Chinese ballet dancer (born 1979)

Faye Leung (; born 18 March 1979) is the former senior principal dancer of the Hong Kong Ballet (HKB), from 1996 to 2008. She speaks fluent English, Cantonese and Mandarin. She appeared in many leading roles, in such classic works as Swan Lake, The Nutcracker, Cinderella, Romeo and Juliet and The Merry Widow.

== Biography ==
Faye was born in Shanghai as the only child of a writer and a former businesswoman. She started dancing at the age of four years and was soon recruited by the Shanghai Junior Academy of Arts for further ballet training. At ten, she joined and trained at the Shanghai Ballet School. In 1995, Faye won a special award and First Prize in the Shanghai International Ballet Competition (Teenage Group) as well as a scholarship acknowledging her outstanding ballet technique, unique presentation style and musical talent. She represented China on tours to North Korea and the United States.

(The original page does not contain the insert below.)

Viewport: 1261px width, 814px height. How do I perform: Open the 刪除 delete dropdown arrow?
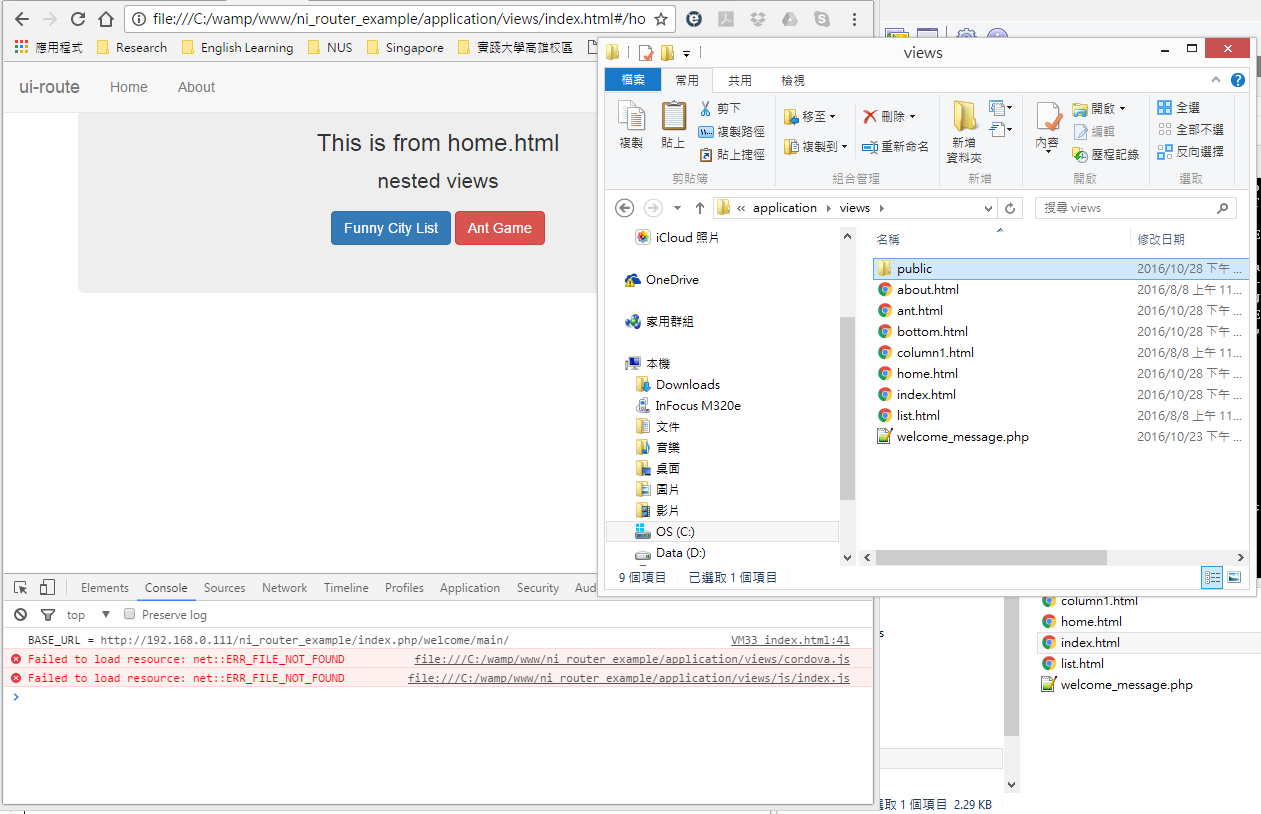912,117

In 1999, she entered the "Marie Claire Best Model Competition", and won the "Best PN Look" and "Colour 18 Girls" awards. And in 2002 she was listed in Eve Magazine as one of "Eve's 10 Most Envied Women".

== Career ==

Faye joined the Hong Kong Ballet in October 1996, after completing her scholarship in 1995–1996, and was promoted to principal dancer in the 2001 season and senior principal in 2005.

Faye has danced all the leads in the classics, including Swan Lake, The Sleeping Beauty, Giselle, The Nutcracker and Romeo and Juliet. A variety of choreographers have also created roles specially for her, such as Princess Jade in Legend of the Great Archer, Valeria in Spartacus (Irek Mukhamadov), Lady White in The White Snake (Domy Reiter-Soffer) and roles in Tango Ballet Tango (Stephen Jefferies), Turandot (Natalie Weir), and Dreams of Tenderness and Solitude (David Allan).

In 2004, she was invited to perform at the Shanghai International Ballet Competition and the International Ballet Festival of Miami. In 2005, she was nominated for the Prix Benois de la Danse for her characterization of Princess Jade in Legend of the Great Archer and performed The Nutcracker pas de deux at the Gala performance at the Bolshoi Theatre in Moscow. In August 2005, she danced at the Ballet Festival in Vail, Colorado.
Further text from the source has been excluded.